The BNHS has come out with a presentation and poster on ‘Birds and Millets’ coinciding with the International Year of Millets (IYOM).

In fact, Union Minister of Environment, Forest and Climate Change, Labour and Employment and Ashwini Kumar Choubey, Bhupender Yadav, Union Minister of State for Consumer Affairs, Food and Public Distribution and Environment, Forest and Climate Change appreciated the BNHS effort at the National Level Millet Exhibition that coincided with the International Day for Biological Diversity at the Jio Convention Centre in Mumbai on Monday.

“Its a very unique initiative that we have undertaken. Several birds are dependent on millets and millets cultivation would be beneficial to these species. When we are promoting millets, which are robust crops, we must also speak about its relationship with birds,” Kishor Rithe, Honorary Secretary and Interim Director, BNHS, told DH on Tuesday.
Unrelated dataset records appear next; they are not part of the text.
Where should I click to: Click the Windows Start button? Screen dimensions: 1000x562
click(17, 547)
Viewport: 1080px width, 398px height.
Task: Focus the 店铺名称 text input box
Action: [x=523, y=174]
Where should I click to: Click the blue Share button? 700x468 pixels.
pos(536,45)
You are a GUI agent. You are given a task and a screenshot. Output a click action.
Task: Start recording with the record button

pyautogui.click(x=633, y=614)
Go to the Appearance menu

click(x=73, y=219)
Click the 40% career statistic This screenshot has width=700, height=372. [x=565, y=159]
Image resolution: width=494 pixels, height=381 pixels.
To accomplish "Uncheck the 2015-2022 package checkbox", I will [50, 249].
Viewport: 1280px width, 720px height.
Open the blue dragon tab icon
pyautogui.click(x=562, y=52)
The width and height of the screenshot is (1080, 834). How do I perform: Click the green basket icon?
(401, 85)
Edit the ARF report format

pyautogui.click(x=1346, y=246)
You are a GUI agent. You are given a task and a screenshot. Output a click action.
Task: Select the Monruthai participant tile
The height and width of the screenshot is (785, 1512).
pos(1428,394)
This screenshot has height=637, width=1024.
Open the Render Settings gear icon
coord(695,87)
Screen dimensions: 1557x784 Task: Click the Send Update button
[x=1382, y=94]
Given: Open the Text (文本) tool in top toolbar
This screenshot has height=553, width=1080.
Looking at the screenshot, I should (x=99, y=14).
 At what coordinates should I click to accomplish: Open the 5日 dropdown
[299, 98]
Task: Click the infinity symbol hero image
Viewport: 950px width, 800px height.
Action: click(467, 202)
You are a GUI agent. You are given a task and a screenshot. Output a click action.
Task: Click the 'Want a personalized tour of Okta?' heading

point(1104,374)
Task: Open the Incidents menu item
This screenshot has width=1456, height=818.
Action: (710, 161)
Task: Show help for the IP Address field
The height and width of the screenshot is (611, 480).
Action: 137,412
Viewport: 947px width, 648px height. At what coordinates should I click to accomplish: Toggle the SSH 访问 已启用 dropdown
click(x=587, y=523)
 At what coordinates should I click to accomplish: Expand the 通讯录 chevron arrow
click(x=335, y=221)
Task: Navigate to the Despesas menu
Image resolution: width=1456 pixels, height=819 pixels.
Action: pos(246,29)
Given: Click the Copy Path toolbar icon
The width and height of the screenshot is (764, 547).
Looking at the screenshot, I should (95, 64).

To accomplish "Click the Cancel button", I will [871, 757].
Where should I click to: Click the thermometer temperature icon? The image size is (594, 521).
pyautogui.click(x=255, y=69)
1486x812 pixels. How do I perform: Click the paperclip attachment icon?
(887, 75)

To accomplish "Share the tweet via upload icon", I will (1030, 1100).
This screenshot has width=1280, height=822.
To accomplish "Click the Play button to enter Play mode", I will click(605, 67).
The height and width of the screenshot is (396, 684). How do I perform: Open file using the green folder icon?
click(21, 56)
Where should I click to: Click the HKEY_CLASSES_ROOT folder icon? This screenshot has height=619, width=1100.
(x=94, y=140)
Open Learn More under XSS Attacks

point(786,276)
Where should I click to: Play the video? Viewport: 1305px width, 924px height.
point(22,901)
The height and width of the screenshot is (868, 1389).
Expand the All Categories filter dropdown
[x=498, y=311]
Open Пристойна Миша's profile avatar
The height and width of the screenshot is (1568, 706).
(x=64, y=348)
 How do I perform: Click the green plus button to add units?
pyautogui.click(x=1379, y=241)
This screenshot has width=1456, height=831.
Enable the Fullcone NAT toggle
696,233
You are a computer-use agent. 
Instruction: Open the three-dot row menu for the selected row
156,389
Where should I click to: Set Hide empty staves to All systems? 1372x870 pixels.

“Millers are a group of nutritiously rich, drought tolerant and mostly grown in the arid and semi-arid regions of India. They are small-seeded grasses belonging to the botanical family Poaceae. They have less requirement of water, fertilizers, pesticides, and weedicides. While these are very important for food security, nutrition and welfare of farmers, these are very important for birds as well,” said Dr. Rajat Bhargava, Assistant Director, BNHS.

The poster that BNHS had made include birds like Rose-ringed parakeet, Plum-headed parakeet, Red-headed bunting, Tricoloured munia, Indian silverbill, Scaly-breasted munia, Indian peafowl, Black francolin, Baya weaver and House sparrow - and speaks about its relationship with millets like Pearl (Bajra), Foxtail (Kangni), Barnyard (Sama), Kodo (Kodon), Finger (Nachni) and Sorghum (Jowar).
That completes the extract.